[PROBLEM DESCRIPTION] Gather every line of the entries below that contains the string "height". The match is case-sensitive.

Entries on target coordinates:

** BEGIN **

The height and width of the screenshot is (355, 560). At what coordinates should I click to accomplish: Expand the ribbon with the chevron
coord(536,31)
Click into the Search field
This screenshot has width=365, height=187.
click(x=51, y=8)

** END **

[RESULT OF THE TASK]
The height and width of the screenshot is (355, 560). At what coordinates should I click to accomplish: Expand the ribbon with the chevron
This screenshot has width=365, height=187.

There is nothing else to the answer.